L’unité nationale cyber interpelle l’auteur présumé de la cyberattaque d’envergure menée contre le Groupe hospitalier Grand Ouest

  • Par la rédaction du site Gendinfo
  • Publié le 26 décembre 2024
un gendarme de dos devant des ordinateurs et matériel
© D.R.

Début octobre 2024, une cyberattaque d’envergure touchait le Groupe hospitalier Grand Ouest, gestionnaire de neuf établissements de santé en Bretagne et dans les Pays-de-la-Loire, affectant gravement la continuité des soins. Grâce à l’enquête technique conduite par l’Unité nationale cyber (UNC) de la gendarmerie, le suspect, qui demandait une rançon de 650 741 dollars pour débloquer le système, a été identifié et interpellé le 17 décembre 2024.

Le 17 décembre 2024, un ancien Responsable de la sécurité des systèmes d'information (RSSI) du Groupe hospitalier Grand Ouest (GHGO), suspecté d’avoir orchestré une cyberattaque d’envergure contre son ancien employeur, a été interpellé par les gendarmes.
Le suspect a été déféré au tribunal judiciaire de Paris le 19 décembre 2024, à l’issue de sa garde à vue. Il sera jugé le 6 février 2025 pour « entrave à un système de traitement automatisé de données » et « suppression et extraction de données ».
Le GHGO, gestionnaire de neuf établissements en Bretagne et dans les Pays de la Loire, a été victime de cette cyberattaque, de type attaque DDoS, entre le 2 et le 4 octobre 2024, perturbant gravement la continuité des soins.
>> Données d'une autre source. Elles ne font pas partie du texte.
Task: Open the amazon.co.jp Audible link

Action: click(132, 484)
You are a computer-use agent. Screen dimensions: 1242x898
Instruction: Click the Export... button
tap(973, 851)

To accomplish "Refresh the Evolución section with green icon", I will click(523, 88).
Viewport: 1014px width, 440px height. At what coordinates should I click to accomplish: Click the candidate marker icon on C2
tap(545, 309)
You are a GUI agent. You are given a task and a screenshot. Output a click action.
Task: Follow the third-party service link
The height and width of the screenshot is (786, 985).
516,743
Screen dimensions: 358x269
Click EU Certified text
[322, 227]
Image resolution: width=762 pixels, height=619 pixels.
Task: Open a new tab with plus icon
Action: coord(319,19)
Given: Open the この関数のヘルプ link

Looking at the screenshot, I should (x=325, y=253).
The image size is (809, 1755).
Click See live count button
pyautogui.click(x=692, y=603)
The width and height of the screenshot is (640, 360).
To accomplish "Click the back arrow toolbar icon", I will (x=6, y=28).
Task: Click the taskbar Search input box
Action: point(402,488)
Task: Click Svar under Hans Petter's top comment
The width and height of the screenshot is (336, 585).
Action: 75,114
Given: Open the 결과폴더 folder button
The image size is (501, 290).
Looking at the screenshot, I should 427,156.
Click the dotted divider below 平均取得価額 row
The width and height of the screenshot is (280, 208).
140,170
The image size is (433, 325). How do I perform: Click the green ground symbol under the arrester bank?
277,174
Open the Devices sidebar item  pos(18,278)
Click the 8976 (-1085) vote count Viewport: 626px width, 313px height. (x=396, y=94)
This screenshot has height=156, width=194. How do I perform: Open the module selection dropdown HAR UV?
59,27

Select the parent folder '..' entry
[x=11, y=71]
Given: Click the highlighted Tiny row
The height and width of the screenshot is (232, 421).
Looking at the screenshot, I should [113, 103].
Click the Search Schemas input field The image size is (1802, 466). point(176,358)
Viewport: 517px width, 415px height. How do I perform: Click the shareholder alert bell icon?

Encadré Déni de service ou DDOS

Une attaque en déni de service ou en déni de service distribué (DDoS pour Distributed Denial of Service en anglais) vise à rendre inaccessible un serveur par l’envoi de multiples requêtes jusqu’à le saturer ou par l’exploitation d’une faille de sécurité afin de provoquer une panne ou un fonctionnement fortement dégradé du service, explique le site Cybermalveillance.gouv.fr. Ce type d’attaque peut être d’une grande gravité pour l’organisation qui en est victime. Durant l’attaque, le site ou service n’est plus utilisable, au moins temporairement, ou difficilement, ce qui peut entraîner des pertes directes de revenus pour les sites marchands et des pertes de productivité. L’attaque est souvent visible publiquement, voire médiatiquement, et laisse à penser que l’attaquant aurait pu prendre le contrôle du serveur, donc potentiellement accéder à toutes ses données, y compris les plus sensibles (données personnelles, bancaires, commerciales…), ce qui porte directement atteinte à l’image et donc la crédibilité du propriétaire du site auprès de ses utilisateurs, clients, usagers, partenaires, actionnaires.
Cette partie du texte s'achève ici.